------ The records
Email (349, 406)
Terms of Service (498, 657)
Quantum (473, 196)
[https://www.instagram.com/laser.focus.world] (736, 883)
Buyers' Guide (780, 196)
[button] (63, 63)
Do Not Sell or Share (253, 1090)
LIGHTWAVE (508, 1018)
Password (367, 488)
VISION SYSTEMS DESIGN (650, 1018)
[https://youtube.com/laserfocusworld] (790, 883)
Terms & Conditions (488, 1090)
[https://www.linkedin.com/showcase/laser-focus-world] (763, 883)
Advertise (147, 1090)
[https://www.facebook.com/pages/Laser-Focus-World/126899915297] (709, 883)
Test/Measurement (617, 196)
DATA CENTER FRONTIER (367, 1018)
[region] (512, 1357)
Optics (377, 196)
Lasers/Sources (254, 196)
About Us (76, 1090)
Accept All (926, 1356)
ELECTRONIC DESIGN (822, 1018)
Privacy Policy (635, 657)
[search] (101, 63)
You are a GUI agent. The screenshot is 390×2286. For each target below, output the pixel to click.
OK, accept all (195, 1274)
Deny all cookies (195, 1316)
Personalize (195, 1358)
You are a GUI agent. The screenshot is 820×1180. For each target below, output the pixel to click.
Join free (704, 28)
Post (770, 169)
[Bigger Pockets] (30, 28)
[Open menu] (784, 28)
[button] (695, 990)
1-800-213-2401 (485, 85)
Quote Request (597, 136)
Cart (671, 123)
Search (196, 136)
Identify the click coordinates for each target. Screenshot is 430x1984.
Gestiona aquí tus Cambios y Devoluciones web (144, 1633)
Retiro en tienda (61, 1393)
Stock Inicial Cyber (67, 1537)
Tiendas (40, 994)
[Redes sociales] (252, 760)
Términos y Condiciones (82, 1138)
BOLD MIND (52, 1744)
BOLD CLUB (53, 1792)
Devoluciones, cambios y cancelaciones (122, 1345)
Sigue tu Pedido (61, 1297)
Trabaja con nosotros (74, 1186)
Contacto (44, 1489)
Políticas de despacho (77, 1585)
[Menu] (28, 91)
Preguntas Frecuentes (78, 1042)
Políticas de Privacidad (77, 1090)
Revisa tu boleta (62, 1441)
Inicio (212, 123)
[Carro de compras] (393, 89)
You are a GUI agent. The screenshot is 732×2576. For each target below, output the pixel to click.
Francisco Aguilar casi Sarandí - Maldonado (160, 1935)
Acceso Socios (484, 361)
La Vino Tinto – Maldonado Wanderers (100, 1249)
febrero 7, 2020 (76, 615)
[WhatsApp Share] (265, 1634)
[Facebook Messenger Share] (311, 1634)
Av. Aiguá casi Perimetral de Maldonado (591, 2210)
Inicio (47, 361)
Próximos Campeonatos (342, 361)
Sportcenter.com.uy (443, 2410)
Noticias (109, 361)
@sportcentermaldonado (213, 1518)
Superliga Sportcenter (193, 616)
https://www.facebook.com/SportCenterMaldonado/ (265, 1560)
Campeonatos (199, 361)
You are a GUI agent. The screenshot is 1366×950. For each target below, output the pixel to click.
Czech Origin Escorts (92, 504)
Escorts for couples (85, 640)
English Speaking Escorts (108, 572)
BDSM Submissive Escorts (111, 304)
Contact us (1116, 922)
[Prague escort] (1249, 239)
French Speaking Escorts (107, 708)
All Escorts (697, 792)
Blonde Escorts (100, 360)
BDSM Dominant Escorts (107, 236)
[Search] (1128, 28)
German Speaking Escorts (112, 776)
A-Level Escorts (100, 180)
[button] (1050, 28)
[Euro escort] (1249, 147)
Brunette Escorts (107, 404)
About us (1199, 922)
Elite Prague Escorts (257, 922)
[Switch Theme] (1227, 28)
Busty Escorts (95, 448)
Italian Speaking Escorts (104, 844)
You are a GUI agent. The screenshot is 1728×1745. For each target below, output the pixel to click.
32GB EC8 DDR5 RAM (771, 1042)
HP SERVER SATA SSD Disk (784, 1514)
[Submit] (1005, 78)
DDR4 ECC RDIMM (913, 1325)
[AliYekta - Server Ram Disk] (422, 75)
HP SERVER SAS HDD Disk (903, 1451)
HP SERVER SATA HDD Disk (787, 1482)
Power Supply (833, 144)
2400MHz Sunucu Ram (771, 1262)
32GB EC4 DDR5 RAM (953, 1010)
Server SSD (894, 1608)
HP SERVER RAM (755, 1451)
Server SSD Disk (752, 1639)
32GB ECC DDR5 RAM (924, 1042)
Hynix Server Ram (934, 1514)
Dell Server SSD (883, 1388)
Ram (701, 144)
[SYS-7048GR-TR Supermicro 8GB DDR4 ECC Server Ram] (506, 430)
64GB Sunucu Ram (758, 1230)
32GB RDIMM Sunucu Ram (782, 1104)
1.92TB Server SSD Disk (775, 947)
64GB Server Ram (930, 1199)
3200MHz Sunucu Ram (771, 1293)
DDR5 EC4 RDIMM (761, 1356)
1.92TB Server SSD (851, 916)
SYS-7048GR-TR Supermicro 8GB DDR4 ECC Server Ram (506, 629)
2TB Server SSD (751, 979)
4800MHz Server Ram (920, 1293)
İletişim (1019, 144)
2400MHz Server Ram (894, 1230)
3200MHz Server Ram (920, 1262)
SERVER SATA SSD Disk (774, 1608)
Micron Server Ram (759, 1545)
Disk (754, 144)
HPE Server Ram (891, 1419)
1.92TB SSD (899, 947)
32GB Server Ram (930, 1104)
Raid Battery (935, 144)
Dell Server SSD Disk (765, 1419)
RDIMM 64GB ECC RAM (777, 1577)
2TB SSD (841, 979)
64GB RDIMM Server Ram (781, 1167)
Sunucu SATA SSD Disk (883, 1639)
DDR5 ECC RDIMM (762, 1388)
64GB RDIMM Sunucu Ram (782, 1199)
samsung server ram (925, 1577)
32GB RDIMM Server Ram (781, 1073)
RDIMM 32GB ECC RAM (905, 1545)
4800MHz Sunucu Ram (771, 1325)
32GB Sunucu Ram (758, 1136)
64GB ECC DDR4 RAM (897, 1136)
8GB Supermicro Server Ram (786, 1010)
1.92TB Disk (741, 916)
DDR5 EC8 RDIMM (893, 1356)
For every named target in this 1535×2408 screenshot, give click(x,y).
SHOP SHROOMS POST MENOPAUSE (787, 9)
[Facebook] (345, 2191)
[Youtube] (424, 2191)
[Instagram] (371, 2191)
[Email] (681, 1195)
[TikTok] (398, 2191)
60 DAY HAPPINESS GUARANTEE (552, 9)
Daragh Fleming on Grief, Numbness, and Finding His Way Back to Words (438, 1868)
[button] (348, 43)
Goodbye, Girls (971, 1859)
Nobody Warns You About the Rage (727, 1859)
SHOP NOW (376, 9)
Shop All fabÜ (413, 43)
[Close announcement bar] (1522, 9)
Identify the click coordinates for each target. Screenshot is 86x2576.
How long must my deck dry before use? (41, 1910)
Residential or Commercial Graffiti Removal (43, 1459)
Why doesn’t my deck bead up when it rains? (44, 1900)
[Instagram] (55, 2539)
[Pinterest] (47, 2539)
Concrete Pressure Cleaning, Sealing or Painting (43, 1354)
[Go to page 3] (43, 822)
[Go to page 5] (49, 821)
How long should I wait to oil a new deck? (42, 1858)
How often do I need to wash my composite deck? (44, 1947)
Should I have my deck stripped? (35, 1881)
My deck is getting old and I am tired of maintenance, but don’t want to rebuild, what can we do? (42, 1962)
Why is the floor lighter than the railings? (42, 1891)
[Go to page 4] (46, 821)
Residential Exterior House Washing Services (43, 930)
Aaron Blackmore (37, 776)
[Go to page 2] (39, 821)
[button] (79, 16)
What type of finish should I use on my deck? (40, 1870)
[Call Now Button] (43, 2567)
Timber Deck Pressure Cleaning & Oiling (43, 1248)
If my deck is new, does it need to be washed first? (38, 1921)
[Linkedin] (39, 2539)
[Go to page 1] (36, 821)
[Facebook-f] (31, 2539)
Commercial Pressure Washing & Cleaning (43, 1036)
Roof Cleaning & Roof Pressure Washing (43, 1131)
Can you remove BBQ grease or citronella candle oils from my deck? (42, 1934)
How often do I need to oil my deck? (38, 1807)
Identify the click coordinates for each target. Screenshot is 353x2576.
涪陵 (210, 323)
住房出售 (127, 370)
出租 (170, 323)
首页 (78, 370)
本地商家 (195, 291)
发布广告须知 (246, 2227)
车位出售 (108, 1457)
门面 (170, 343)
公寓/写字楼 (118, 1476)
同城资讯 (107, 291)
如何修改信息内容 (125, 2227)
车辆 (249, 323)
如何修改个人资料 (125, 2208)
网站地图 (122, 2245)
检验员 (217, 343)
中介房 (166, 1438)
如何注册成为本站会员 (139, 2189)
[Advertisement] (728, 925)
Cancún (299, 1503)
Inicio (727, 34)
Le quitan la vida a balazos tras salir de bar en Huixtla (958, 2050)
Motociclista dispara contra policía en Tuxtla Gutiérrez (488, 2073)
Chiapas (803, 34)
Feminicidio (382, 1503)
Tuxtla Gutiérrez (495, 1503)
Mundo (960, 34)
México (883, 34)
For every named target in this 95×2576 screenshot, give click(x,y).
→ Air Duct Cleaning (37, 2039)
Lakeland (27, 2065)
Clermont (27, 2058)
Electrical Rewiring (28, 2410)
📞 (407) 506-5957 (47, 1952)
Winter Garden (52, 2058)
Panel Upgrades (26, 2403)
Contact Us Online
------------
Exercise description |
Find the word "Commercial" in the entries. Copy each line that holds it.

Solution for this task |
Residential or Commercial Graffiti Removal (43, 1459)
Commercial Pressure Washing & Cleaning (43, 1036)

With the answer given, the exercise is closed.